RECORDS SUPPLIED below:

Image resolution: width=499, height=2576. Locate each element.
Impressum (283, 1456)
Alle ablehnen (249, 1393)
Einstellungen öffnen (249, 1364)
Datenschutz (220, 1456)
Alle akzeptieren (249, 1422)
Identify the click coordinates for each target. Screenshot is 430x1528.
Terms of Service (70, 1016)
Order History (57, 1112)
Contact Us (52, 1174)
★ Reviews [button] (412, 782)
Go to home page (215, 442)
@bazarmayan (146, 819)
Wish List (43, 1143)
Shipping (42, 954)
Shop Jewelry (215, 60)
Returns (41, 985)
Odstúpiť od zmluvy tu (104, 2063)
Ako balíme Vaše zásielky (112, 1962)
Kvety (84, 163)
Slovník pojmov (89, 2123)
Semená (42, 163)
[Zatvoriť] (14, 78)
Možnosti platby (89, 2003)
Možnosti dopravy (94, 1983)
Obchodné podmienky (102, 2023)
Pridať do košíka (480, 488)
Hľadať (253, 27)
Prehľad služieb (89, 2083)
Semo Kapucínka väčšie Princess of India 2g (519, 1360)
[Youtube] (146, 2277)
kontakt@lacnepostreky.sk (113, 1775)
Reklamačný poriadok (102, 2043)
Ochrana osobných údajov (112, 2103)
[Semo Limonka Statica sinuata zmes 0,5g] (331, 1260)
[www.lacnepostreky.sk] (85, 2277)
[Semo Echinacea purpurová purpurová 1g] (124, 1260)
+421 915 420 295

End of RECORDS SUPPLIED.

**WORK INSTRUCTION**
Return the listing above verbatim.

**RESPONSE TO THE TASK**
Image resolution: width=499, height=2576. Locate each element.
Impressum (283, 1456)
Alle ablehnen (249, 1393)
Einstellungen öffnen (249, 1364)
Datenschutz (220, 1456)
Alle akzeptieren (249, 1422)
Identify the click coordinates for each target. Screenshot is 430x1528.
Terms of Service (70, 1016)
Order History (57, 1112)
Contact Us (52, 1174)
★ Reviews [button] (412, 782)
Go to home page (215, 442)
@bazarmayan (146, 819)
Wish List (43, 1143)
Shipping (42, 954)
Shop Jewelry (215, 60)
Returns (41, 985)
Odstúpiť od zmluvy tu (104, 2063)
Ako balíme Vaše zásielky (112, 1962)
Kvety (84, 163)
Slovník pojmov (89, 2123)
Semená (42, 163)
[Zatvoriť] (14, 78)
Možnosti platby (89, 2003)
Možnosti dopravy (94, 1983)
Obchodné podmienky (102, 2023)
Pridať do košíka (480, 488)
Hľadať (253, 27)
Prehľad služieb (89, 2083)
Semo Kapucínka väčšie Princess of India 2g (519, 1360)
[Youtube] (146, 2277)
kontakt@lacnepostreky.sk (113, 1775)
Reklamačný poriadok (102, 2043)
Ochrana osobných údajov (112, 2103)
[Semo Limonka Statica sinuata zmes 0,5g] (331, 1260)
[www.lacnepostreky.sk] (85, 2277)
[Semo Echinacea purpurová purpurová 1g] (124, 1260)
+421 915 420 295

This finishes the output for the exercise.